- _WORK REQUIRED_
In the data below, the answer is the run of lines from the line containing "You are a computer-use agent." through the line containing "Instruction: Click Remove", both included; print it exactly and nothing else.

- _RECORDS FOR THE EXERCISE_
+ + +
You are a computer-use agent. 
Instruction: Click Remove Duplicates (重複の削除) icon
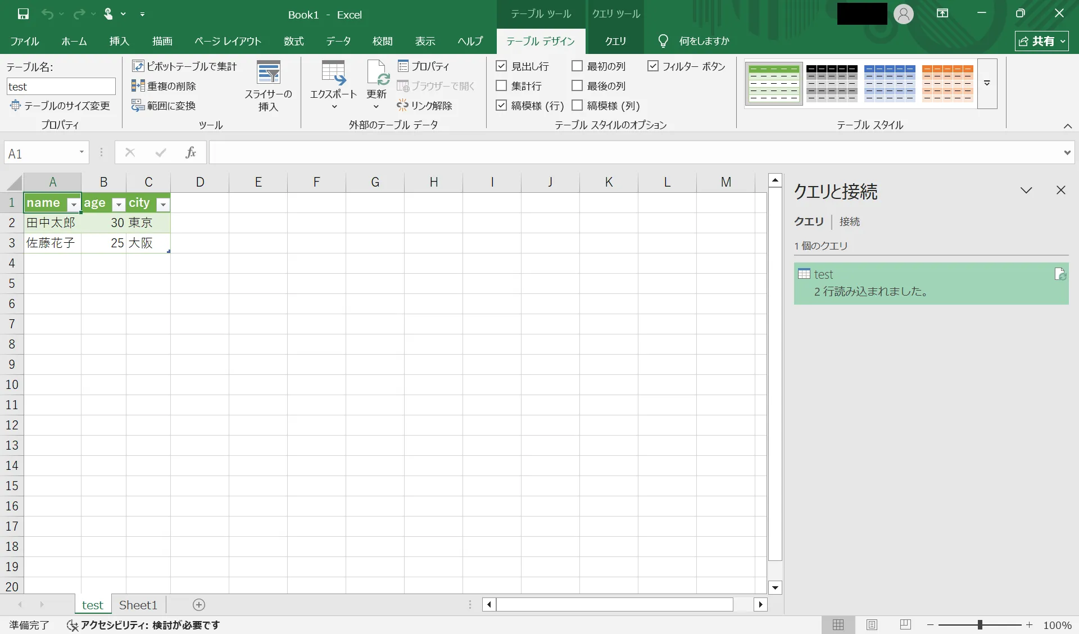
+ + +
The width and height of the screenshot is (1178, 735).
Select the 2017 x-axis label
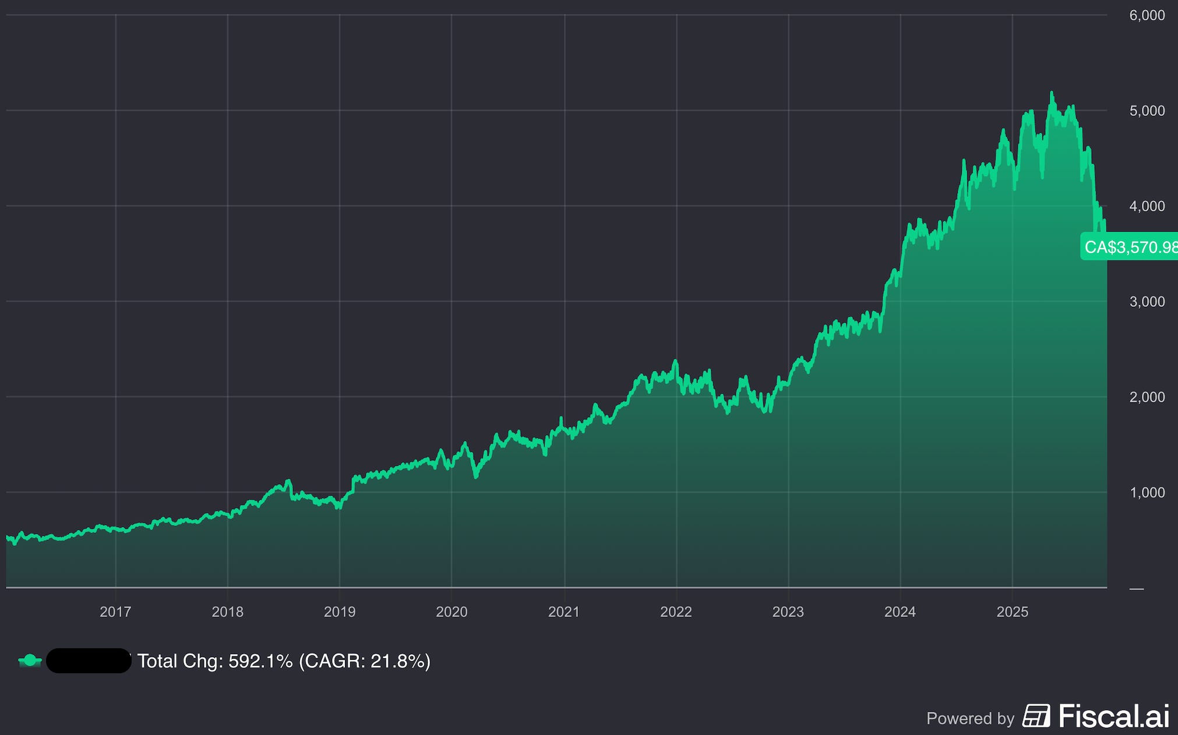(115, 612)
+ + +
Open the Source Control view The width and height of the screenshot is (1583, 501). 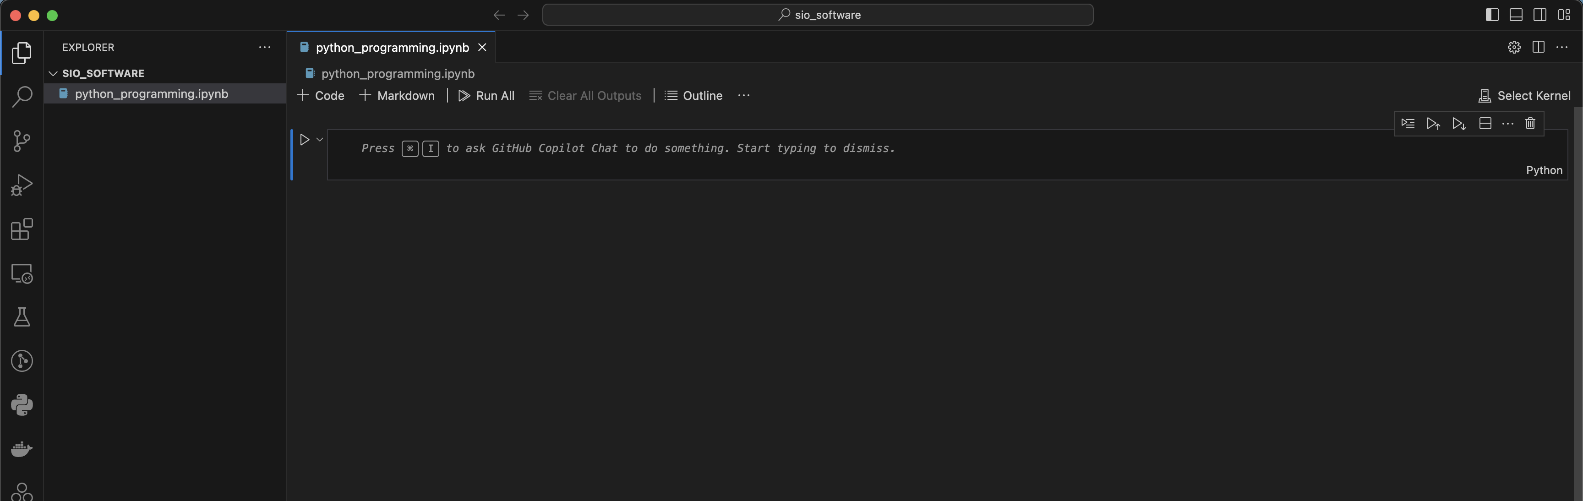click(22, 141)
+ + +
- _WRITTEN RESPONSE_
You are a computer-use agent. 
Instruction: Click Remove Duplicates (重複の削除) icon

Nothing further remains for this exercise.